What I Set Out to Build
- Persistent memory that remembers decisions, sentiment, and commitments without drowning the model in tokens.
- Strategic adaptation that learns which retrieval patterns succeed, which queries clarify intent, and which contexts drive better responses.
- Trustworthy retrieval so every answer comes with an evidence trail your compliance team can audit.
- Lean operations that a startup can run on day one and scale with customers without rewriting the core.
Architecture Pillars
Hybrid retrieval. I paired lexical GIN indexes with ANN vector search and structured predicate catalogs. That combination delivers business breadth (millions of snippets) without graph latency.
Signal intelligence. I designed LLM-driven extraction pipelines to capture loyalty signals, risk flags, and intent—stored as typed facts with provenance so downstream agents can reason over them.
Context optimisation loop. I architected alternative query generation, cosine re-ranking, and chunk window tuning to keep prompts slim while preserving relevance for GPT-series models. The system tracks which query reformulations yield higher user engagement, then weights successful patterns more heavily in future retrievals.

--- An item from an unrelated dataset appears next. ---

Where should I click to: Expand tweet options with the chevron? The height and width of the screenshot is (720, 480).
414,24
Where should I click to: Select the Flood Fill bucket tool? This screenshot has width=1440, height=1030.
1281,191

Strategic memory layer. Beyond storing facts, I built a reasoning pattern repository that captures which approaches solved similar problems before. When the assistant encounters a familiar task type, it retrieves not just data but proven strategies—reducing trial-and-error and improving consistency across sessions.
Delivery in Practice
- Specification-first. Every API, job, and handler we shipped came with type hints, formatting constraints, and pytest coverage so the team can scale safely.
- 90-day go-to-market plan. I kept architecture, product milestones, and fundraising targets in a single roadmap that aligned founders, design partners, and investors.

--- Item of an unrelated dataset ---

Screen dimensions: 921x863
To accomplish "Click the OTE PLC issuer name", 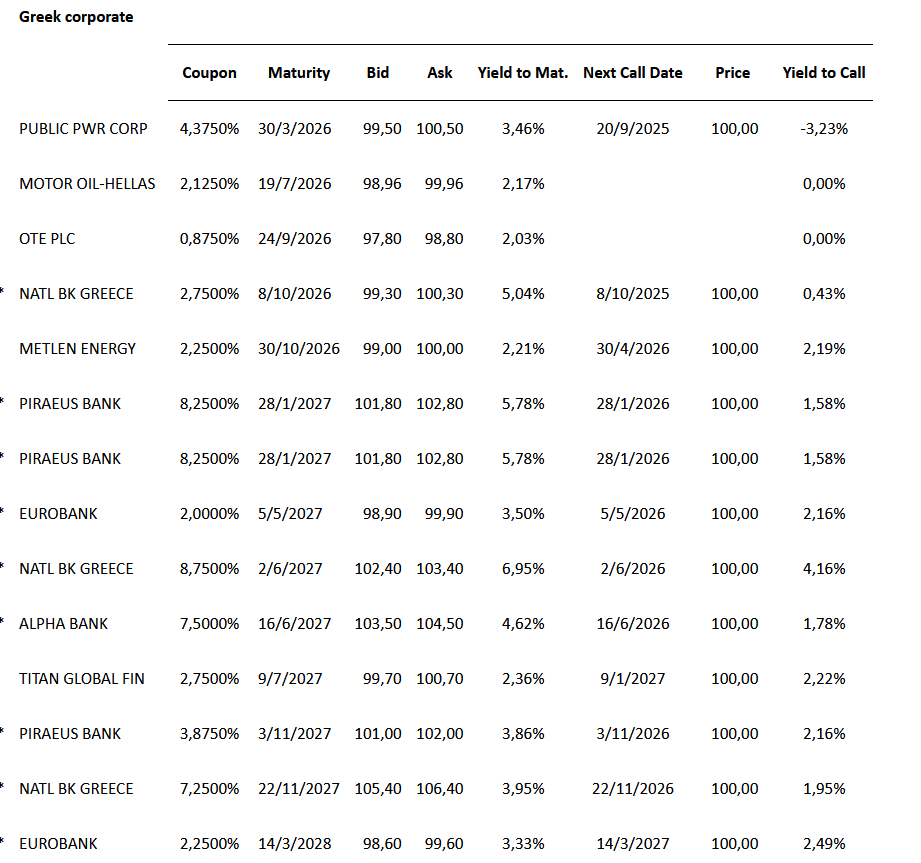I will [x=47, y=239].
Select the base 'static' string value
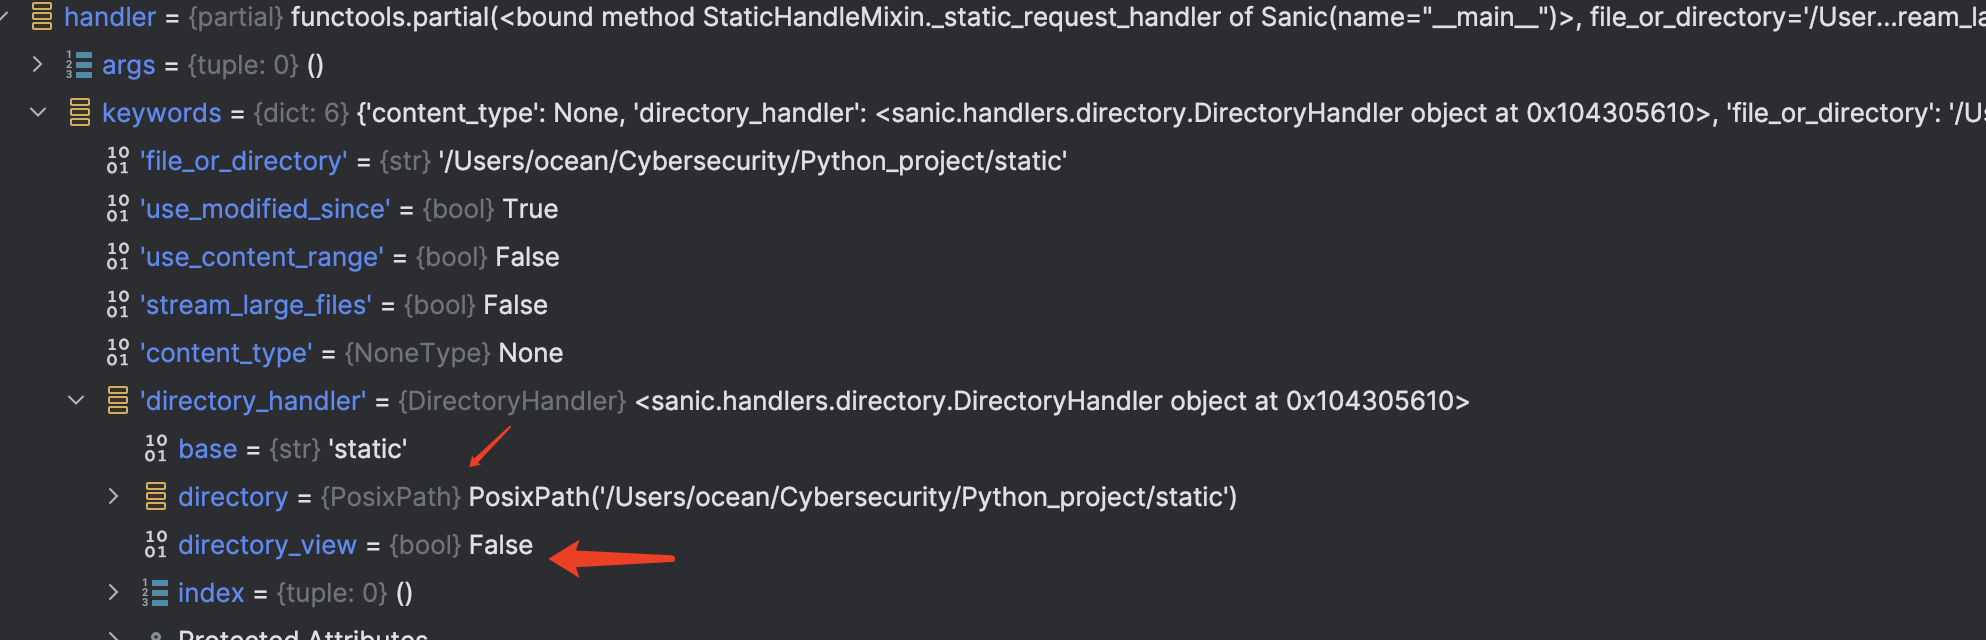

- Competitive validation. I benchmarked Supermemory, Mem0, and Zep to back my choices with research—not hype.
Evolution at Runtime
The system doesn't just recall—it learns. I designed feedback loops that track retrieval effectiveness: when users accept suggestions, refine queries, or switch topics, those signals update retrieval weights and strategy rankings. Over weeks, the assistant discovers which memory types matter most for each user, which query expansions clarify ambiguity, and which reasoning chains close tasks faster. This test-time evolution means the product improves without retraining base models or waiting for the next deployment.
Result
LLM Memory isn't just a feature; it's the backbone that lets AI assistants stay coherent and get smarter over time. By combining rigorous retrieval science with adaptive strategy learning and pragmatic engineering, I architected a memory fabric that evolves with usage—something enterprises can trust and startups can actually ship.